L’avantage irréductible de la psychanalyse sur les autres cadres thérapeutiques – si tant est qu’on puisse la considérer comme une forme parmi d’autres de thérapie* – est à mes yeux la latitude qu’elle offre au patient. Latitude qui lui permet de ne pas “foutre le camp”, comme l’aurait dit Jean Oury. Espace de verbalisation libre, faste, où la parole du patient peut s’étendre et se distendre, la psychanalyse est en puissance un lieu de recherche, d’expérimentations, avec une véritable dimension heuristique et maïeutique. Un laboratoire d’idées. Tosquelles disait qu’on avait tout loisir d’y “déconner”. C’est à ce titre aussi qu’une psychanalyse réussie tient davantage à la liberté qu’un sujet est capable de se donner à l’intérieur du cadre qu’à la compétence technique de tel ou tel analyste. L’analyste est ici le destinataire d’une adresse, il écoute : c’est sa position minimale, qui fait justement qu’il y a un cadre, et, pourrait-on dire, une intersubjectivité “négative”, à la place d’un simple monologue solitaire, d’une pure autoanalyse.

L’analyste est un sujet, silencieux, mais sujet du moins ; sa “subjectivité” est davantage l’affaire d’une série de projections que d’une altérité proprement dite. Sujet négatif, sujet qui n’est pas tout à fait autre : voilà l’entre-deux de l’analyste, à mi-chemin entre l’absence et la présence, entre l’altérité et le fantasme du patient. Mais aussi bien tous les autres réels sont-ils pris, à un degré ou à un autre, dans cet entre-deux, à moins que l’analyse n’ait commencé à produire ses effets… L’analyste n’est donc au départ qu’une radicalisation de l’autre non-autre, qui rend la parole du patient libre pour autant qu’il se tait. Le patient ne le paie-t-il pas pour qu’il se taise ?

L’analyste, bien sûr, offre un cadre, et une certaine fonctionnalité du cadre : stabilité, régularité, limites, qualité des interprétations et de l’écoute. La qualité des interprétations dépend largement de l’aptitude de l’analyste à entendre ce qui n’est pas dit directement, et à associer ce qui se présente comme disjoint ou dépourvu de liens. La qualité d’une interprétation tient parfois aussi à… son inexistence. À la faculté de l’analyste de s’abstenir de la faire. Winnicott insistait sur les effets désastreux d’une interprétation formulée trop tôt ou trop brillamment, quoique juste. L’interprétation n’est jamais aussi efficace que lorsque le patient est assez mûr pour la faire lui-même.

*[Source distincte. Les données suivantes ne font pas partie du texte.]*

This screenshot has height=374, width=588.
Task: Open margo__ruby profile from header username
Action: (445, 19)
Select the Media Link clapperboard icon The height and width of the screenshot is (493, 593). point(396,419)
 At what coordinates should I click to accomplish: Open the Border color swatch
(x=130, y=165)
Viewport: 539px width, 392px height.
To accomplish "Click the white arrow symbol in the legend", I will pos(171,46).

Le cadre analytique est vertueux dans la mesure où le patient y adhère et parvient à s’en servir. À la limite, l’analyste est compétent s’il offre un cadre utilisable ; le patient est “analysable” s’il parvient à en faire quelque chose.

Ces considérations montrent déjà que la position de l’analyste n’est pas active, en tout cas pas essentiellement. Pour devenir psychanalyste, ne faut-il pas avoir abandonné quelque chose d’une ancienne posture hyperactive, d’un excès d’implication ? Il me semble qu’il faut avoir pris un recul définitif sur la tendance à être, dans toutes les situations de la vie et surtout devant soi-même, impliqué au 1er degré – ce qui ne se confond pas avec une perte d’adhérence ou un cynisme. Recul est un terme juste. Une certaine passivité consentie, et même désirée en tant que telle ; l’écoute et le silence plutôt que la verbalisation et le tapage ; le goût de ne pas savoir plutôt que l’identification au savoir acquis. On ne devient pas analyste sans que tous ces glissements se soient, d’une façon ou d’une autre, opérés. Il y a une mue.

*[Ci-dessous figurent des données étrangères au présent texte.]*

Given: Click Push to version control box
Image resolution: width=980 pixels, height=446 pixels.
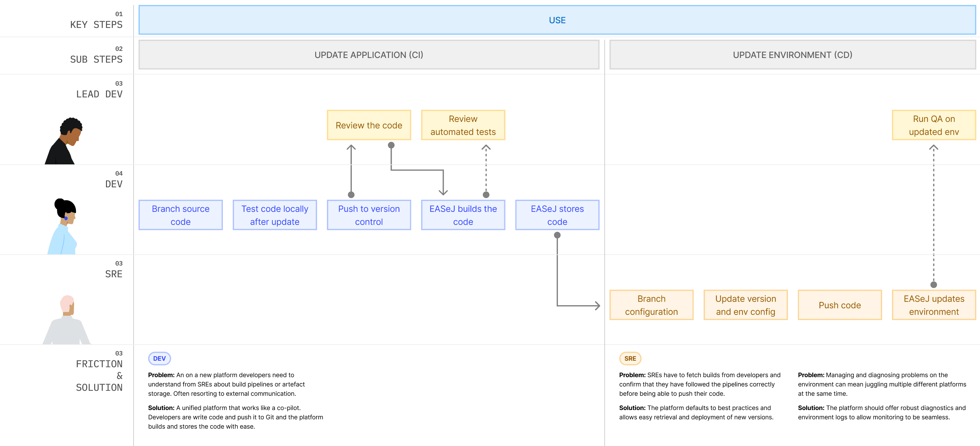Looking at the screenshot, I should coord(369,215).
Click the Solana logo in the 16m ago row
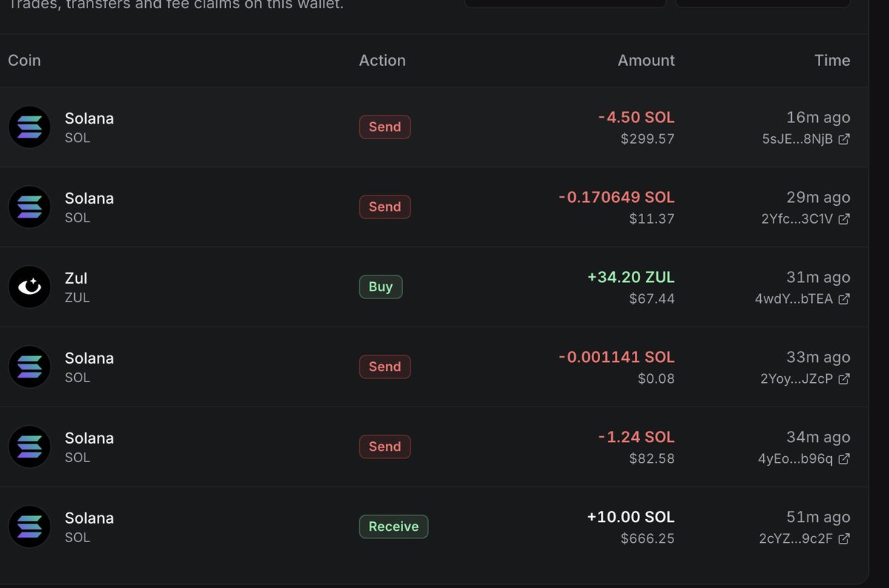This screenshot has height=588, width=889. (30, 127)
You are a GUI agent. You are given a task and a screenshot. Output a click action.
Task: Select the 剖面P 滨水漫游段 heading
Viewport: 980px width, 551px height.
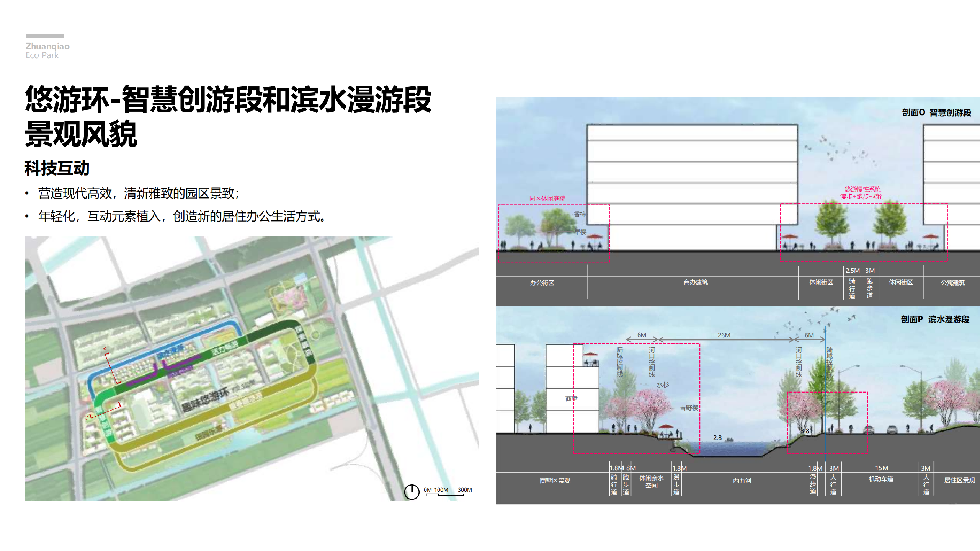point(935,319)
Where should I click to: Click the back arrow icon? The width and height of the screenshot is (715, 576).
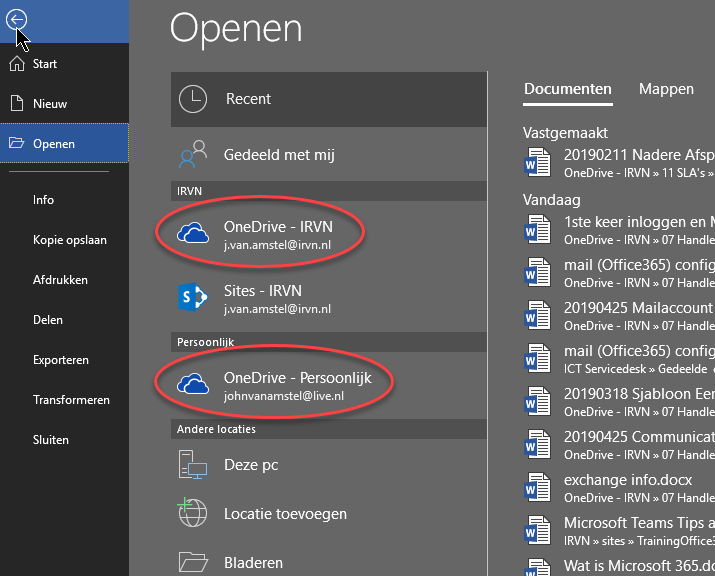tap(17, 20)
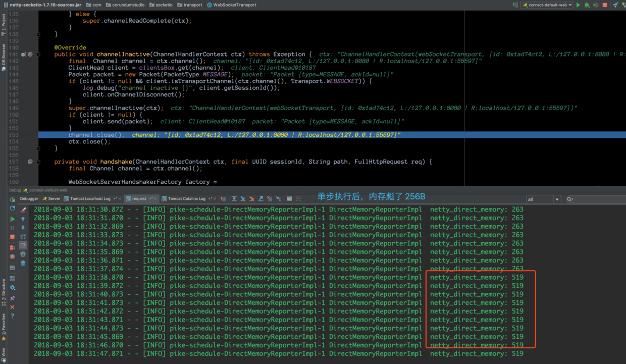Switch to the Tomcat Localhost Log tab
The width and height of the screenshot is (626, 364).
point(90,199)
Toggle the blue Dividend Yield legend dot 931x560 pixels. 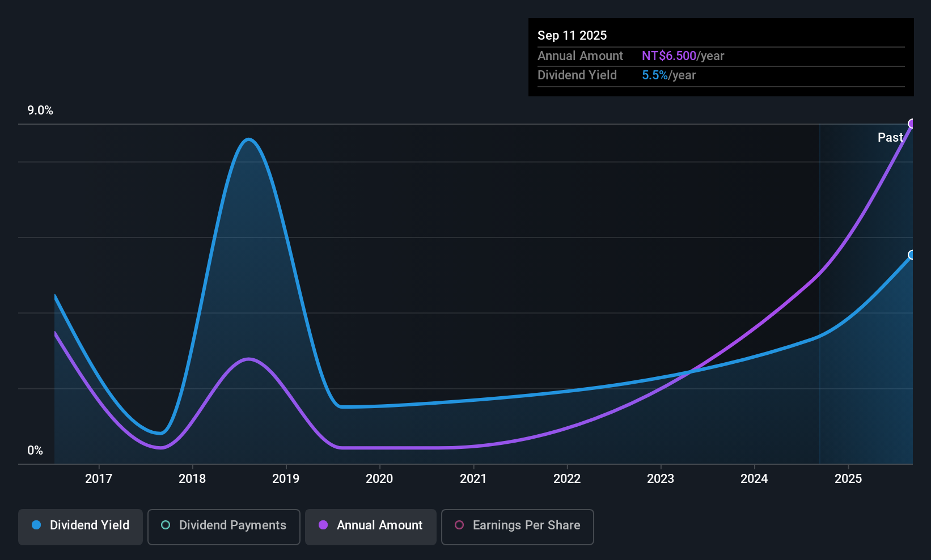(36, 525)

La position de l’analyste n’est pas proprement active ; elle n’est certainement pas assaillante ni conquérante. Mais, et c’est le point qui m’importe ici, elle n’est pas pur retrait non plus ; il n’y a pas de “neutralité” de l’analyste. Et ceux qui semblent considérer que la condition idéale d’une telle neutralité est un scepticisme perpétuellement envoyé à la figure du patient s’affaissent dans une méthodologie paresseuse, qui les dispense d’avoir à juger en chaque cas. Ladite neutralité, qui se flatte d’être subtile, non dogmatique et non complaisante (non empathique), devient, en réalité, une manière de ne plus être au travail, et, dit franchement, une mystification.

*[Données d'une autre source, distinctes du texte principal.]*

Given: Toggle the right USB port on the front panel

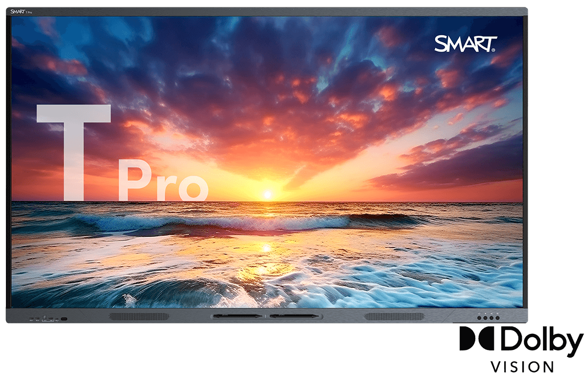Looking at the screenshot, I should click(37, 318).
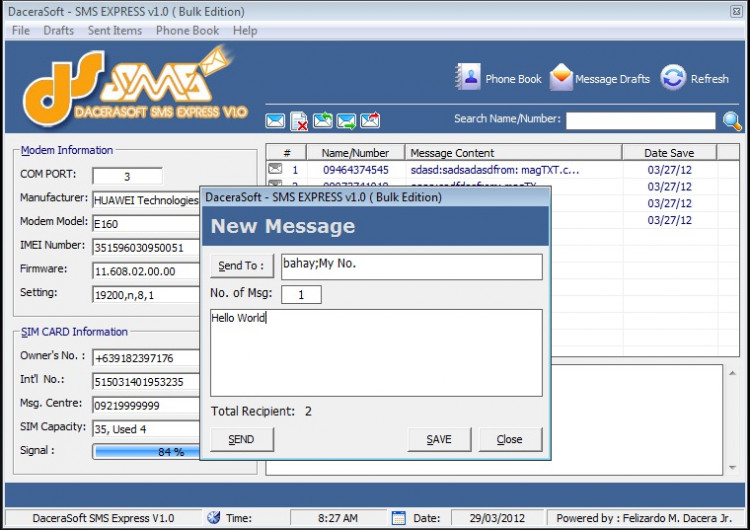Click Close in New Message dialog
The image size is (750, 530).
pyautogui.click(x=509, y=439)
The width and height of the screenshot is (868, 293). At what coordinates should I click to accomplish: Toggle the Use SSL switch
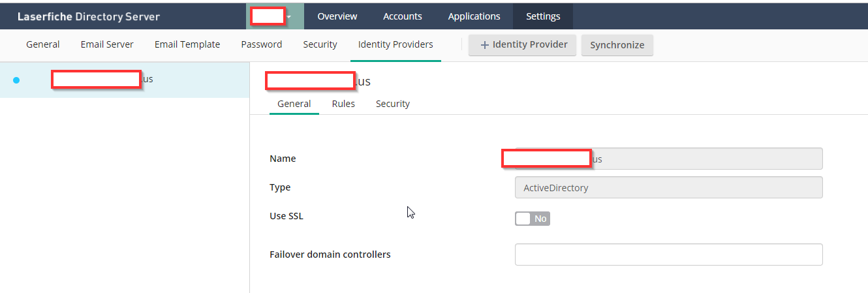pyautogui.click(x=533, y=219)
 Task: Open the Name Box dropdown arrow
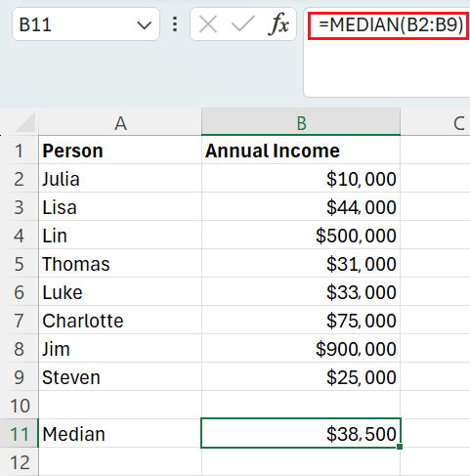(x=144, y=25)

Il ne s’agit évidemment pas de juger le patient avec des catégories morales et des orientations existentielles ou métaphysiques personnelles. Il s’agit d’avoir du discernement, et de l’appliquer au matériel que soumet le patient à chaque séance. Le discernement, ce n’est pas seulement entendre quelque chose du dire ou de l’agir transférentiel du patient : c’est s’intéresser à ce qui a pu, dans son histoire, se produire extérieurement et objectivement. Cela ne suffit pas de considérer le patient comme un espace clos de fantasmes et de représentations subjectives qui interagiraient de manière ontologiquement délirante ou paranoïaque avec l’extérieur. Cela ne suffit pas de dialoguer avec une sorte d’esprit solipsiste, et de ne s’intéresser qu’à ce que ceci ou cela lui fait. Cela ne suffit pas de l’inviter à prendre conscience de sa part active dans les phénomènes, si l’on ne s’efforce pas de comprendre lesdits phénomènes dans toute leur complexité.

Il faudrait s’aventurer parfois au dehors, prendre ce risque. Il faudrait prendre acte de ce qu’il y a une extériorité, un environnement, diraient Ferenczi et Winnicott, et, à vrai dire, un principe de réalité ! Philip Roth n’ironise pas autrement à l’endroit du Dr. Spielvogel dans My life as a man. Car c’est bien ce qu’il y a de plus loufoque – et, partant, de plus romanesque – dans cet écueil fréquent de la psychanalyse : comment l’analyste s’entend-il à ce que son patient s’extirpe, chemin faisant, d’une illusion d’omnipotence, si lui-même s’entête à interpréter comme si le patient tirait les fils de la réalité ?

Comme si le patient réagissait toujours davantage à lui-même, à ses déterminations intérieures, qu’à la réalité. Comme si les déterminations intérieures elles-mêmes ne s’étaient tissées que par les inclinations spontanées du patient, et jamais par l’effet d’événements réels, ou d’objets externes agissants. Et voilà le scepticisme salvateur qui arrive comme réponse automatique à tout ce que le patient croit ! La contamination de l’ensemble du discours du patient par le doute – le doute hyperbolique “courageux” -, est-ce là tout ce que les psychanalystes ont à proposer ?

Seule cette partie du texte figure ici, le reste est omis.